As seen from trends over time, the number of people providing high-intensity informal care has been increasing over the last two decades. There are two possible reasons for this finding. First, according to the National Bureau of Statistics [4], the proportion of the population over 65 years has been rapidly increasing since 2000, which has generated a higher need for high-intensity care for elderly people. However, the Chinese government has not been well prepared for coping with this challenge, and the supply of formal care is not sufficient. Instead, an increase in informal high-intensity care has been observed.
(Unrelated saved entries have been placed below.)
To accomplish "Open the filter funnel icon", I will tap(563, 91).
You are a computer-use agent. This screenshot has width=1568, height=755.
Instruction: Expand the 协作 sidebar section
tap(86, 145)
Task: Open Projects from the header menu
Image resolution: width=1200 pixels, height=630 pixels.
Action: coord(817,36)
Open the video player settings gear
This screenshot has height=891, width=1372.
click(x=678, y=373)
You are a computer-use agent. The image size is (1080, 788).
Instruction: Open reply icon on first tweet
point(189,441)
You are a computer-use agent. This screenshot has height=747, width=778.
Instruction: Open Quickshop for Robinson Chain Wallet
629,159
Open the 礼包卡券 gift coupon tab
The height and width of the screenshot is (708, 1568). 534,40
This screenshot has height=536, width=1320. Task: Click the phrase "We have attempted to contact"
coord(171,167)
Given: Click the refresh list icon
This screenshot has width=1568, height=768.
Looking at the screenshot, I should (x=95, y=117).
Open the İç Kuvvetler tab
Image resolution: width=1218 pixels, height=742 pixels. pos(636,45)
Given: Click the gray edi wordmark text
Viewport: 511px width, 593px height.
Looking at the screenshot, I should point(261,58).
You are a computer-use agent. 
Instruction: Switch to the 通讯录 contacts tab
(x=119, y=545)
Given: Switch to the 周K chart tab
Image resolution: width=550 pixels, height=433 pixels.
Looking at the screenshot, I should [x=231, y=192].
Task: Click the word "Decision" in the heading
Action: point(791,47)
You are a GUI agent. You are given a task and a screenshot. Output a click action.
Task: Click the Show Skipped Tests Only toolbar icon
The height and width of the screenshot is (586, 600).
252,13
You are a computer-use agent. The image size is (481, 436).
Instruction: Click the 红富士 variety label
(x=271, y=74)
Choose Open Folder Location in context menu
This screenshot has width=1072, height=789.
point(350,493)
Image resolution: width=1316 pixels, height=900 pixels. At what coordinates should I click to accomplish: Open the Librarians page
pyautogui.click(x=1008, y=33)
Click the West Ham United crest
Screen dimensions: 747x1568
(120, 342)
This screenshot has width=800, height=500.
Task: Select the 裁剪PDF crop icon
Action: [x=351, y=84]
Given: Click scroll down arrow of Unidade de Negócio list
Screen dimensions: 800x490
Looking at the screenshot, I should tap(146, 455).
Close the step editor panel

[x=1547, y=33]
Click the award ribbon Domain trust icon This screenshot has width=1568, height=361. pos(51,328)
Second, even though we used the clustering robust standard error to avoid individual autocorrelation across eight waves of the data, the increase in high-intensity care in recent waves might be partly because the care recipients were older with each wave, and the need for high-intensity care increased.

The present study has several limitations. First, since the sample only includes married women aged 52 and below who participated in the supplementary survey on intergenerational linkages to parents, we may have underestimated the results of informal caregiving. Second, owing to the cross-sectional nature of the study, we cannot exclude the possibility of reverse causation. For example, the intensity of informal caregiving could conversely affect the employment status or income. Finally, the respondents were not asked what kind of care was being provided or whether other forms of caregiving (such as spousal care or paid formal care) were being used, and information on the specific age of the care recipient was not available in the database, making the analysis less comprehensive.

Conclusions

In this study, we empirically examined the association between the SES of married female caregivers and their informal caregiving for their older parents in need of care in China. We found differences in SES between high-intensity informal female caregivers and low-intensity female caregivers. Women with high educational attainment and urban hukou are more likely to provide high-intensity informal care, and women who are employed and with urban hukou are more likely to provide low-intensity care. These findings suggest that low-SES women may be less able to provide care for their older parents, which may be because they have to prioritize working a paid job due to financial needs and, for rural hukou holders, lower levels of social security. Therefore, policy makers should consider the opportunity costs of informal care provision among married females when making policy recommendations about the design and funding of public long-term care programmes in the future.